The Seymouriamorpha are an extinct group of early terrestrial vertebrates whose fossil remains have been found in Europe, Russia, Central Asia, and North America.

A distinction is made between three families, the terrestrial Seymouriidae known from North America , the Discosauriscidae , which are only known from larval or neotene forms, and the Kotlassidae from the Upper Permian of Russia, which had once again adopted an aquatic way of life.

features

The Seymouriamorpha were about 50 to 100 cm long. Their axial skeleton is strong. The outer skull bones of adult animals were heavily carved through a hexagonal pattern. The palate was closed. The animals had ribs from the first cervical vertebra to the first caudal vertebra. The ribs of the chest region were reinforced. The spine was short, in front of the sacrum they had 24 to 28 vertebrae . The vertebrae had large, cylindrical pleurocentra and small, sickle-shaped intercentra and thus herald the development of the pleurocenter into the most important element of the vertebrae in the amniotes. The limbs were strong and stocky. The humerus and thigh bones were strongly built. The phalangeal formula of the forefoot is 2,3,4,4,3 or 2,3,4,5,3; that of the hind foot 2,3,4,5,3.

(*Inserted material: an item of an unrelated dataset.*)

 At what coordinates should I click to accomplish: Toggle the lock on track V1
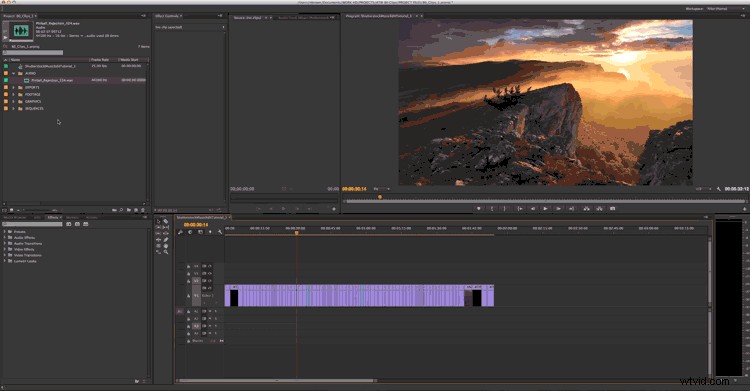pyautogui.click(x=188, y=296)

Larvale Seymouriamorpha and the Discosauriscidae had only a weakly ossified skeleton, three pairs of outer gills (handed down as carbonic shadows in the fossils) and lateral canals , as well as possibly also electroreceptors .

Seymouria
Discosauriscus

Systematics

For a long time, until the discovery of fossils of larval Seymouriamorphs, the Seymouriamorpha were regarded as the original group of the amniota or the most primitive amniotes. Other scientists saw them as amphibians. However, they are not closely related to today's amphibians ( Lissamphibia )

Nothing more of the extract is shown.